As reminder on the background: the Ministry of Health commissioned the New Zealand Institute for Economic Research to do the work. NZIER's report is dated August 2017. The Ministry did not release the report. I heard it existed and put in an OIA request 30 October. The Ministry delayed the release until late January.
I don't know why the Ministry didn't just put the report up on its own website when it was received. Maybe they wanted to brief any incoming Minister on it first, and there was an election that got in the way. But it still took a long time and the Ombudsman's chasing them up. Bureaucratic cock-up is always a plausible explanation, but for a report that was just sitting on their desk, for months, and that took no redacting or anything other than a signoff... I suppose there are advanced degrees in bureaucratic foul-up.
Anyway, we received the report and put out a press release on it; would be a shame for good work to go unnoticed. Best I'm aware, it's not available anywhere on the MoH website, just on NZIER's website.
- I chatted with RNZ's The Panel on it. The host was confused at first about the report, having thought that we at the Initiative had written it, and then pestering me about our membership. Our members are on our website; our work is independent of what any member might think about it. But even more to the point, we didn't fund the report. That was the Ministry of Health. we didn't write the report. That was NZIER. The report found the same thing that our 2016 report found: the evidence base for sugar taxes is weak.
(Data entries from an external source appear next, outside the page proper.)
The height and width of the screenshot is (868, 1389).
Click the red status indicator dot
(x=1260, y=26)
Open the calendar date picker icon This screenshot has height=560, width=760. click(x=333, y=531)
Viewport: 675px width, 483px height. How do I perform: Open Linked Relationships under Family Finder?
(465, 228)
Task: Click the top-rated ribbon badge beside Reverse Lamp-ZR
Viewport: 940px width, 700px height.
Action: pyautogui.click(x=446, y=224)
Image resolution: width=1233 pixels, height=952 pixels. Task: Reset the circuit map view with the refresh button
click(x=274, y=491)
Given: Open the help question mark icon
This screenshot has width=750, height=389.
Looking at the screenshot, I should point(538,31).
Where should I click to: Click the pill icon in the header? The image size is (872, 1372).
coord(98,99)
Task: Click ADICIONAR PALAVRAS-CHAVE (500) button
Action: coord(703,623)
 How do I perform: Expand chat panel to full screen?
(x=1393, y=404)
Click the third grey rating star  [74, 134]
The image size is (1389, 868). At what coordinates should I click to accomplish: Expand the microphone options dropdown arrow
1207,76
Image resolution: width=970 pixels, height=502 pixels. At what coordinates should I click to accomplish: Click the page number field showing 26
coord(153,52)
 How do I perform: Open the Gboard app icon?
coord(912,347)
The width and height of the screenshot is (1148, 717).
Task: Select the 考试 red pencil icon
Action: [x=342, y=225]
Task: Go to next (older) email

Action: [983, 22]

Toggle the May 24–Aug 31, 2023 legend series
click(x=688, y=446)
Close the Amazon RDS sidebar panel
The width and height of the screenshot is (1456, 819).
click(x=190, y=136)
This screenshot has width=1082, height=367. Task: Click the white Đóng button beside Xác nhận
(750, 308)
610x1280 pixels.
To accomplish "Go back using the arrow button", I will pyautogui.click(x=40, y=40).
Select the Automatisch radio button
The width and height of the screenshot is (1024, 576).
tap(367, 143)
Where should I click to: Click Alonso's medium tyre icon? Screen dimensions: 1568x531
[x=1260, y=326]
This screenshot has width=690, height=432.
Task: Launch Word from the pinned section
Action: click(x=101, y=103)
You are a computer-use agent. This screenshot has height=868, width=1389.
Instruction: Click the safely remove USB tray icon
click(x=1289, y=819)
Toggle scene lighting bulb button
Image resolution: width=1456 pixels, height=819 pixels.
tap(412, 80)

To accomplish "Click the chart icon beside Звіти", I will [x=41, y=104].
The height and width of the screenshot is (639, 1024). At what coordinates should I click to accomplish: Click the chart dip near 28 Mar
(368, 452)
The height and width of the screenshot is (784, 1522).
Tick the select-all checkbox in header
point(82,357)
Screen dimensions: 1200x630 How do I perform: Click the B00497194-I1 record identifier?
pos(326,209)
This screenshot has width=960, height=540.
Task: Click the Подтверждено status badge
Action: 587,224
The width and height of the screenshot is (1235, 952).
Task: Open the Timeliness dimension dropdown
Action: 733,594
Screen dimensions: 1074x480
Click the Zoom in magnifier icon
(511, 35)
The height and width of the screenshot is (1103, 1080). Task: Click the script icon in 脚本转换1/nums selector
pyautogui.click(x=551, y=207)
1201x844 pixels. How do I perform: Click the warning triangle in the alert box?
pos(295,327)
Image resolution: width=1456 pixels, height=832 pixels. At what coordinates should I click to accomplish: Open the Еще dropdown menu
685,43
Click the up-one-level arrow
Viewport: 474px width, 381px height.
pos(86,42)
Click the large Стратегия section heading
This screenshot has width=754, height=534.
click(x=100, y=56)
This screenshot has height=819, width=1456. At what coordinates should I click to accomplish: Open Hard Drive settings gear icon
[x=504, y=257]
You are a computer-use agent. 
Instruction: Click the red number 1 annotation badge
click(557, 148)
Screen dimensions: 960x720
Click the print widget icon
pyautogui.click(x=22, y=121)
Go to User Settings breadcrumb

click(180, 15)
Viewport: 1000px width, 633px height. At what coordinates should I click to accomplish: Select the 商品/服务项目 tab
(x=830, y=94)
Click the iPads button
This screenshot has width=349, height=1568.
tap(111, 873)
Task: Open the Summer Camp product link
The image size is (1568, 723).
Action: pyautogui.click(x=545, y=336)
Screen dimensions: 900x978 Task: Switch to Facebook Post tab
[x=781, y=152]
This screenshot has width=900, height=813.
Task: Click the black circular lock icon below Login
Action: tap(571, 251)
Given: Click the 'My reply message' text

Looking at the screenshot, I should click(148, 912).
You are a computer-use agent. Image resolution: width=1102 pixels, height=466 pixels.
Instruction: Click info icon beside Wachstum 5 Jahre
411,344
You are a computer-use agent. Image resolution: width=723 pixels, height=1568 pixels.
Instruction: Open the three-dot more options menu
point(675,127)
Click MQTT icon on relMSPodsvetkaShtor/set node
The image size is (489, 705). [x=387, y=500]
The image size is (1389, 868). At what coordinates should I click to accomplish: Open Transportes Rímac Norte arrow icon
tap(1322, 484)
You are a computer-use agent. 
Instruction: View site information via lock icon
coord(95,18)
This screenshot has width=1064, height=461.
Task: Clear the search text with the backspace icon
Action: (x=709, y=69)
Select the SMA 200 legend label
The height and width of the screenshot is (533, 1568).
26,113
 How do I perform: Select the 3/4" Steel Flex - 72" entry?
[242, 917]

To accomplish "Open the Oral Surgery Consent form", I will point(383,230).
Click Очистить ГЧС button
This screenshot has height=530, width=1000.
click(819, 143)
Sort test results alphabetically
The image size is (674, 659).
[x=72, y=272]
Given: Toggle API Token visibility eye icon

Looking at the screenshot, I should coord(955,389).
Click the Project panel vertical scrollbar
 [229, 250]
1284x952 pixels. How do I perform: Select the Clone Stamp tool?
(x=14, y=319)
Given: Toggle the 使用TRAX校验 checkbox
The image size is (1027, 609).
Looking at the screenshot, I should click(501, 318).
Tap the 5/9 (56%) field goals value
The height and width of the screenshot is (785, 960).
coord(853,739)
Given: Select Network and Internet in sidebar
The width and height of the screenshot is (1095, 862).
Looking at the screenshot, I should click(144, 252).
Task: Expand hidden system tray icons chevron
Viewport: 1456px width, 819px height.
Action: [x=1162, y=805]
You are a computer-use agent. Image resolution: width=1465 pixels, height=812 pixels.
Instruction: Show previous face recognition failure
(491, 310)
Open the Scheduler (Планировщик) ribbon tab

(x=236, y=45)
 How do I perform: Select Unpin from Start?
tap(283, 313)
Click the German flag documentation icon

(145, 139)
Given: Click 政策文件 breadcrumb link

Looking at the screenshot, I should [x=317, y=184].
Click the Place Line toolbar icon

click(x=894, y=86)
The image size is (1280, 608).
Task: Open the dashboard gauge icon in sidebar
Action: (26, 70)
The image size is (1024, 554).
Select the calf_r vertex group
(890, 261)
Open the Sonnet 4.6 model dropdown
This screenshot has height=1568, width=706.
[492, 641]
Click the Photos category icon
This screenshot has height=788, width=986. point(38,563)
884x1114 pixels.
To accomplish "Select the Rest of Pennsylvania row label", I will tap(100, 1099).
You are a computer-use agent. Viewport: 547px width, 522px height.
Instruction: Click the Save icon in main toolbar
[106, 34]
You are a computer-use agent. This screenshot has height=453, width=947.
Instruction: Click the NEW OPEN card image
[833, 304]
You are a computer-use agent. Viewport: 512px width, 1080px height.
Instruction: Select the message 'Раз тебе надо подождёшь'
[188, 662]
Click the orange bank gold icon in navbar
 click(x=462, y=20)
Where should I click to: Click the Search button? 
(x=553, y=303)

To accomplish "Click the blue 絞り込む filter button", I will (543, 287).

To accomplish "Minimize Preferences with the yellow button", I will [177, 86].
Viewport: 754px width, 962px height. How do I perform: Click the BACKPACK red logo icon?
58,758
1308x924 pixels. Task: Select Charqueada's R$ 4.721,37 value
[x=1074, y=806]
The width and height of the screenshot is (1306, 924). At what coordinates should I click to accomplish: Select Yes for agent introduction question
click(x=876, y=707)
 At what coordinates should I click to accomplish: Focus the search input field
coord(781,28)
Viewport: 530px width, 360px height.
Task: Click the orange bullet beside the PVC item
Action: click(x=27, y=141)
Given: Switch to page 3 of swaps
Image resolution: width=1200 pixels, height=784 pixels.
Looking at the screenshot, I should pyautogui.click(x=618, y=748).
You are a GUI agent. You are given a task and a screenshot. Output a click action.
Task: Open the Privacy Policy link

A sane Bayesian can then either downweight the chances that our report's conclusions were affected by some Big Sugar agenda, or expand the conspiracy theory to include the Ministry of Health, NZIER, the RAND Corporation, the Reverse Vampires and the Saucer People. I have a hard time telling when interviewers miss the point, and when they're seeking that a point might be explained to listeners who would miss the point.
- Jenesa Jeram and I had a chat with Newsroom's Thomas Coughlan about it. It was nice to see Diabetes New Zealand agreeing. It was also nice to see Minister of Health David Clark saying he has no plans for a sugar tax - though I was a bit disappointed to see they're likely to be strong-arming industry into reformulation. At least with a sugar tax, I can still buy tasty things!
- Former Prime Minister Helen Clark was surprised that NZIER would dispute the WHO's findings. While the WHO might be a good source in telling you whether sugar is bad for you, they are not tax experts. To find out the effects of taxes, you have to talk to economists. Talking to dentists doesn't quite cut it.
- The Toronto Globe and Mail covered the report, with a nice piece from Peter Shawn Taylor.
- Australia's Menzies Research Centre also covered it.
I wonder if the outfits that liked to paint opposition to sugar taxes as being exclusively ideologically driven or driven by nefarious interests will ever provide some apologies. The Public Health Brigade (NZ edition) likes to sue for defamation whenever their motives are impugned, but they're awful quick to assume that any opposition to their Good Works can only have evil motive.